219783 – graphics/tiffgt is vulnerable, possibly duplicate

Bug 219783 - graphics/tiffgt is vulnerable, possibly duplicate

Summary: graphics/tiffgt is vulnerable, possibly duplicate

Status:	Closed Overcome By Events

Alias:	None

Product:	Ports & Packages
Classification:	Unclassified
Component:	Individual Port(s) (show other bugs)
Version:	Latest
Hardware:	Any Any

Importance:	--- Affects Some People
Assignee:	Muhammad Moinur Rahman

URL:
Keywords:	security

Depends on:
Blocks:

Reported:	2017-06-04 18:38 UTC by Alaksiej Čarniajeŭ
Modified:	2017-06-06 14:29 UTC (History)
CC List:	0 users

See Also:

Flags:	bugzilla: maintainer-feedback? (bofh)

Attachments
Add an attachment (proposed patch, testcase, etc.)

Note You need to log in before you can comment on or make changes to this bug.

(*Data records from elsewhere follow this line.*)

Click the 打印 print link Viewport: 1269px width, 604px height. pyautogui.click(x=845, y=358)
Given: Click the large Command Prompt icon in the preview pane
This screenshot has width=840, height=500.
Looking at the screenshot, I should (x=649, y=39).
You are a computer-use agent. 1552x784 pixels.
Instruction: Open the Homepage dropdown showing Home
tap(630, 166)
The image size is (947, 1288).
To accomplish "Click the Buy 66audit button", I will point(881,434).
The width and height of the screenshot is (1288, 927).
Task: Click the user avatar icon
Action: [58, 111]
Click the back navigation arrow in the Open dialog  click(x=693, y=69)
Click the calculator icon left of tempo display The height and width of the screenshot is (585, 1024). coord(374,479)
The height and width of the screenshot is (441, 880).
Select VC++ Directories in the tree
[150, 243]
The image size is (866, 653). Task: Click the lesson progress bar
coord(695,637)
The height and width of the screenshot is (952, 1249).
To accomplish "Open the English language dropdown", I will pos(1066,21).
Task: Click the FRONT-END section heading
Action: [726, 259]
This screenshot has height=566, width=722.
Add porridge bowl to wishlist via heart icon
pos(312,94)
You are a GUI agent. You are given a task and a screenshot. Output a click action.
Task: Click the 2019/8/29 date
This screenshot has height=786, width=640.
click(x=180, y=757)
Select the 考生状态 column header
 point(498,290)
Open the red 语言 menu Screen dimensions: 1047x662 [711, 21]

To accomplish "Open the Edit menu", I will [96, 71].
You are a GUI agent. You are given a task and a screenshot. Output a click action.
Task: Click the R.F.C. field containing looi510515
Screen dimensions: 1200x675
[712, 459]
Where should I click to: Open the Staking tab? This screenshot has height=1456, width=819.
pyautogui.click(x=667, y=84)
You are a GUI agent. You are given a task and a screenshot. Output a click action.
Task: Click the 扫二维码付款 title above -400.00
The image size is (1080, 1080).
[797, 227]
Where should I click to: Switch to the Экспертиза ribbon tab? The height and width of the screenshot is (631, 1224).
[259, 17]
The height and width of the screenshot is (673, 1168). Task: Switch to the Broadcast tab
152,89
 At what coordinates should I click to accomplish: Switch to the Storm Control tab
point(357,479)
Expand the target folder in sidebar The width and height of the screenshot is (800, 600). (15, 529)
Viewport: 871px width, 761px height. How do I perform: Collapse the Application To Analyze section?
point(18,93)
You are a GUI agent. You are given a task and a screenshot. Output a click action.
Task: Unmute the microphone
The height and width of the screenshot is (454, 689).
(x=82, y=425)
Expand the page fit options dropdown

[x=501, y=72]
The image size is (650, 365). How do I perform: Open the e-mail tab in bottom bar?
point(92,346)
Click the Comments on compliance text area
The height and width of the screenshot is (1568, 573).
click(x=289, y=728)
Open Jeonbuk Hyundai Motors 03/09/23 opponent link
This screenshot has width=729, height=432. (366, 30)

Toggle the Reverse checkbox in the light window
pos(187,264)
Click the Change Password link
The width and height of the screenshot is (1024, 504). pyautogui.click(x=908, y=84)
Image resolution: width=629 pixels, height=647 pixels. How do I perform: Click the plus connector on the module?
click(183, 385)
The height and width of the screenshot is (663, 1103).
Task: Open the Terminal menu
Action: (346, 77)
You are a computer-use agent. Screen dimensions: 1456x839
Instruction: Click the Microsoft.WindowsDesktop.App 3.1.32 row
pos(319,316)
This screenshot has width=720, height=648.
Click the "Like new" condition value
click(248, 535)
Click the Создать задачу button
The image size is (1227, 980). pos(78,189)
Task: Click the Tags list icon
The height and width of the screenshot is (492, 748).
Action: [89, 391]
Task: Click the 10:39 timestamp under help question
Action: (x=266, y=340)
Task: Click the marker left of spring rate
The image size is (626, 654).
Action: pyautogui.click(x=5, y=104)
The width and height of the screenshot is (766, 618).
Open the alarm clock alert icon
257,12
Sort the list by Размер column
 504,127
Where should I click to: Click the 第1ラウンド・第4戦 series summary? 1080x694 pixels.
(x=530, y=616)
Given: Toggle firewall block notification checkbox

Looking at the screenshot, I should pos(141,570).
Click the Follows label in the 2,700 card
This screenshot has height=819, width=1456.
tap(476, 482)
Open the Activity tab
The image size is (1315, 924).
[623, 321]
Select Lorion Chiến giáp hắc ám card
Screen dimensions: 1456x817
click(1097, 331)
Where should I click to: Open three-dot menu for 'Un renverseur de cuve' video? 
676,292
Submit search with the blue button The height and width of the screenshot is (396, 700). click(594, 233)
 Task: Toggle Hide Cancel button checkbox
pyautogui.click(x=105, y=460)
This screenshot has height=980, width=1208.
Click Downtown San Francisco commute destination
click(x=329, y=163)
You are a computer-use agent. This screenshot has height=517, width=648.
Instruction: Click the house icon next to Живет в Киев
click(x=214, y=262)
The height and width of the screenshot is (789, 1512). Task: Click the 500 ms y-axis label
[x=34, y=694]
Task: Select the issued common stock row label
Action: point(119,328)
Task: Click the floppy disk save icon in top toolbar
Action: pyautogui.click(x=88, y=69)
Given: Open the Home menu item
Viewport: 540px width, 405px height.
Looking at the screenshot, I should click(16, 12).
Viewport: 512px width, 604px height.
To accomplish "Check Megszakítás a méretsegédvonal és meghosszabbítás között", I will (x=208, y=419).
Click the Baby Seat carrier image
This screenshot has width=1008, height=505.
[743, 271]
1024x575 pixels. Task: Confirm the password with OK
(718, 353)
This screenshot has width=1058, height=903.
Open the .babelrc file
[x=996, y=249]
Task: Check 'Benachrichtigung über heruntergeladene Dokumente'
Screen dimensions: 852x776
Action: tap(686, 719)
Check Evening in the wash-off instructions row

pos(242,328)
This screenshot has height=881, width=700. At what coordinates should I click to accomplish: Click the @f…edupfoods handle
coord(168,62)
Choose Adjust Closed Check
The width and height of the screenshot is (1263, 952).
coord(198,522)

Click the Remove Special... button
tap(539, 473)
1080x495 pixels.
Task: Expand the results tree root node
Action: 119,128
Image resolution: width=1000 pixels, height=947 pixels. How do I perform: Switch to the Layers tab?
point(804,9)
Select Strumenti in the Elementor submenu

Description Alaksiej Čarniajeŭ 2017-06-04 18:38:53 UTC

The port directs to a vulnerable verion of libtiff (4.0.7_1). Besides, is there any reason for it to exist at all, when there's graphics/tiff which installs libtiff too?

Comment 1 commit-hook freebsd_committer

2017-06-06 14:16:50 UTC

A commit references this bug:

Author: bofh
Date: Tue Jun  6 14:16:02 UTC 2017
New revision: 442775
URL: https://svnweb.freebsd.org/changeset/ports/442775

Log:
  graphics/tiffgt: Update version 4.0.7=>4.0.8

  PR:		219783
  Reported by:	a@carniajeu.com

Changes:
  head/graphics/tiffgt/Makefile
  head/graphics/tiffgt/distinfo

Comment 2 Muhammad Moinur Rahman freebsd_committer

2017-06-06 14:29:22 UTC

Vulnerable version has been updated. This is different from libtiff or tiff in the sense this port provides tools which are not provided by the graphics/tiff.